1°Il n 'est pas sur que les psychanalystes soient les mieux placés, pour aborder la difficile question de l 'addiction, ses conséquences et les traitements qui conviennent . A bien des égards, les psychiatres et les intervenants sociaux trouvent des réponses plus pragmatiques et plus  immédiates, mais leur degré d 'implication personnel dont leurs réponses sont porteuses, les conduit parfois sur le divan.

2° Rares sont les patients souffrant d'addiction qui consultent un psychanalyste et dont la demande dépasse les premières bonnes intentions.

3° De surcroît,  il n 'existe pas à proprement parler une métapsychologie de l 'abus, même si le point de vue économique s' y réfère; il existe en revanche une métapsychologie de la dépendance ou plutôt des dépendances.

 4°  Enfin la rencontre avec les consommateurs de drogues est toujours une épreuve. L'analyste s'engouffre dans l'exploration d'un champ, celui de la non pensée, de l'indicible, de l 'agir. Ses outils seront inévitablement  soumis aux vicissitudes du potentiel destructeur exploré. Aussi, bien souvent il faut l 'avouer, les analystes se dérobent, ou  se  réjouissent pudiquement de la rareté des demandes. Quand  certaines alliances thérapeutiques peuvent se sceller, elles sont décrites souvent comme orageuses et violentes. Elles illustrent parfaitement la description faite par Bergeret de la " violence fondamentale" , violence non érotisée, régulée par le principe du tout ou rien; " c'est toi ou moi" . Dans ces rencontres, y apparaît,  la dépendance à l 'objet dans toute sa complexité. L' abus domine,           l 'excès triomphe, la destructivité règne en maître absolu! Cadre et théorie sont mises à mal. L' analyste se sent souvent comme abusé, pour ne pas dire désabusé, comme soumis aux effets stupéfiants de l ' échange,  prisonnier de l 'asservissement narcotique dont le patient est lui même la proie. On assiste alors à ce que j 'appelle cet état de co- stupéfiance qui répond au" fantasme le plus profond du toxicomane  qui est de faire tomber son thérapeute, d'en faire un dealer ou même de le rendre toxicomane, de  faire qu 'il  devienne  le dealer de son thérapeute, et de renverser la situation de dépendance." [1]

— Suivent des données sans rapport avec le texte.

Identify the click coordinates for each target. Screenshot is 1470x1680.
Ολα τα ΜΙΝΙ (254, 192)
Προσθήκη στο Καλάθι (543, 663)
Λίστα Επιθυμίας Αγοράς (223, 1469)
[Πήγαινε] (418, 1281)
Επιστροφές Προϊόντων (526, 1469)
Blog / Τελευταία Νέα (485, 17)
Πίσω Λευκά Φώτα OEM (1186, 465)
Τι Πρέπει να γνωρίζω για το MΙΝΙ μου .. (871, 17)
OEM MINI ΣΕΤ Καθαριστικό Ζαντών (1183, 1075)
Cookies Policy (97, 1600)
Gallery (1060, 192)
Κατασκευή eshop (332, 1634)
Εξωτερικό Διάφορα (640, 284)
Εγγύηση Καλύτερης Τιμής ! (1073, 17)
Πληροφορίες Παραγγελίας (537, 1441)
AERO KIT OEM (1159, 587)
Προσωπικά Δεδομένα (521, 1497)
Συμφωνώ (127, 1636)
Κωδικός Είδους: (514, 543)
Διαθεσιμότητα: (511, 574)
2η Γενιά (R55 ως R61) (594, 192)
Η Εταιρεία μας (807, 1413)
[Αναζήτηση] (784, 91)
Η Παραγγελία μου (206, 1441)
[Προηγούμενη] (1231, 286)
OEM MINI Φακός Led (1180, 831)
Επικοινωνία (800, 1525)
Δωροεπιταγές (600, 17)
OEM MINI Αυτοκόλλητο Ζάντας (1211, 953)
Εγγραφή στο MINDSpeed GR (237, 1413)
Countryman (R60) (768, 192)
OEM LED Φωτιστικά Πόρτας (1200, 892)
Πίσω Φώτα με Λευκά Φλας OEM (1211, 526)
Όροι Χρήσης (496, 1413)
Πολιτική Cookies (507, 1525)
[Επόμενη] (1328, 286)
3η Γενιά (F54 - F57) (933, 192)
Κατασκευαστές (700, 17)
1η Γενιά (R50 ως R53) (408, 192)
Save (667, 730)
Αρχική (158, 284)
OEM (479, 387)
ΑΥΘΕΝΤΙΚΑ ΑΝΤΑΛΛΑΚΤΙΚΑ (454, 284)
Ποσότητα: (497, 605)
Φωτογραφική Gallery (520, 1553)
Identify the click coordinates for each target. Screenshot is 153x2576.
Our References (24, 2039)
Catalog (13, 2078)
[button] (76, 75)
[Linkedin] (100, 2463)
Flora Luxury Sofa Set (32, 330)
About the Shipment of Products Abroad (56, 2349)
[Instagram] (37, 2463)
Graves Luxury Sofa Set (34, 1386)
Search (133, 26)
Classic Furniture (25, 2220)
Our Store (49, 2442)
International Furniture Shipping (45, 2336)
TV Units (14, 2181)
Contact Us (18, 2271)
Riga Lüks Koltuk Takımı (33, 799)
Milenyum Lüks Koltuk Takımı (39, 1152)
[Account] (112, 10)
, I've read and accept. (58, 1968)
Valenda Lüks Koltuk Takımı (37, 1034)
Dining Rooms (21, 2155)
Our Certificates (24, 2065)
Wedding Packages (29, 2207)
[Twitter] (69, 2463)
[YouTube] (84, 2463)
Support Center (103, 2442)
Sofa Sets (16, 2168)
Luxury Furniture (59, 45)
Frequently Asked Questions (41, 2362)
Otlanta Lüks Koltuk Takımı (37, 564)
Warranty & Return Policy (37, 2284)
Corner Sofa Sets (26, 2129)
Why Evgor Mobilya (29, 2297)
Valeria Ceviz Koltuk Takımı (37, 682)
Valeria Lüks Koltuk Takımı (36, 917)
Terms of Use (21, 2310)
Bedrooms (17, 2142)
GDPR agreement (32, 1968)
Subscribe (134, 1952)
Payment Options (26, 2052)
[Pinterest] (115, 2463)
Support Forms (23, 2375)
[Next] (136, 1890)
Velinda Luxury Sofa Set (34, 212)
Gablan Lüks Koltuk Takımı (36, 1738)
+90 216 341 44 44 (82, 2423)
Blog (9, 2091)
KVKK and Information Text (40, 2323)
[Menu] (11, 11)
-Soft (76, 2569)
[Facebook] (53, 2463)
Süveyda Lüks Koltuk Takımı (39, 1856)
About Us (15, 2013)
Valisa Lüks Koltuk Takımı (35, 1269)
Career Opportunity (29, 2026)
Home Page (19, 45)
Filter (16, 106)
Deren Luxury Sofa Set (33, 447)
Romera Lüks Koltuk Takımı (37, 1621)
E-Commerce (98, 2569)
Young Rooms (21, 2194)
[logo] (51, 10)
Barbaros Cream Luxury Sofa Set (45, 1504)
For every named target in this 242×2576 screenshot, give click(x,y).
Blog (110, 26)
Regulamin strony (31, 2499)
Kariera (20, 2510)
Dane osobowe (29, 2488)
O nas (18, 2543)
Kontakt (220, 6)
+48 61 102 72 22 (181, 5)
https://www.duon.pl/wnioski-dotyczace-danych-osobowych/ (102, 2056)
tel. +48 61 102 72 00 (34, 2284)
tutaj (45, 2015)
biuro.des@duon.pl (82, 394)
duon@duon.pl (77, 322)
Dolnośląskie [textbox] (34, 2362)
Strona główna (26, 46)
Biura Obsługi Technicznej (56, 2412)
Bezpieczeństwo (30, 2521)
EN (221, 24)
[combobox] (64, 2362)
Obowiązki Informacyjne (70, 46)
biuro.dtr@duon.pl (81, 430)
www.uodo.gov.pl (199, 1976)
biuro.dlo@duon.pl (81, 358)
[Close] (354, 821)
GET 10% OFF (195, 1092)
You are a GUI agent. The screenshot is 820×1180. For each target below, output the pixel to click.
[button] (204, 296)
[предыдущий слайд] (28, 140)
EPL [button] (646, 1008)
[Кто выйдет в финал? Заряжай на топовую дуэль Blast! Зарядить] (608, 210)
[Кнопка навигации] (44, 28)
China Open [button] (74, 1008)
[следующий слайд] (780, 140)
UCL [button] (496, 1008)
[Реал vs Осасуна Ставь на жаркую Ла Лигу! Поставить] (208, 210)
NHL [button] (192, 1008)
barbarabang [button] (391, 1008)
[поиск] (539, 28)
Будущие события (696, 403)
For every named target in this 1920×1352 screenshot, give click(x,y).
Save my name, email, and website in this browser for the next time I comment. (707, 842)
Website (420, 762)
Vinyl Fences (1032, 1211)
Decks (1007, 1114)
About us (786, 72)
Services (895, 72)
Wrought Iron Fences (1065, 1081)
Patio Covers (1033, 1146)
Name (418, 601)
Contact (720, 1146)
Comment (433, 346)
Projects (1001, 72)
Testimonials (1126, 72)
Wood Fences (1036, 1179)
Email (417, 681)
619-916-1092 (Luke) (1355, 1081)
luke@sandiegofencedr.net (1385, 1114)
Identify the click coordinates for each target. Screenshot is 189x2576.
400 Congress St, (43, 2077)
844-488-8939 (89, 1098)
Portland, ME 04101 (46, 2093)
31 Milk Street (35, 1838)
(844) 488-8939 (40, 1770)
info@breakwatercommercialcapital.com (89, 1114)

Univers de la paradoxalité au sein duquel l 'analyste est  perçu  comme ce toxique, poison et plaisir à la fois  dont le sujet attend tout et rien en même temps.

Vous êtes ma pompe à morphine, me disait dernièrement un patient, pour dire combien la perspective d'une séparation était douloureuse; Quand ça va pas, j 'appuie un petit coup, puis je relâche.

Comment mieux illustrer l 'emprise et ses effets sur l 'objet. Dépendant du désir destructeur du toxicomane, l' objet - analyste  n 'a d'existence que dans la soumission et la passivité. Cependant, tout manquement , toute absence de l 'analyste, seront perçus comme une défaillance insupportable; pire,  toute tentative de se soustraire à l'emprise constitue une menace, une attaque! Les séparations sont perçues comme des ruptures. Leur potentiel traumatique est dévastateur. Elles redupliquent des traumatismes antérieurs, lointains et inaccessibles et  résonnent comme l'annonce de la  mort.

Ne retrouve t' on pas là, dans le lien du toxicomane à son thérapeute le même rapport tyrannique qu 'il entretient avec le toxique, objet           d 'addiction. Ce rapport évoque le thème du pharmakon décrit par Platon. Platon nous  éclaire sur le rapport hétérogène et magique qu ' entretient le sujet avec le toxique.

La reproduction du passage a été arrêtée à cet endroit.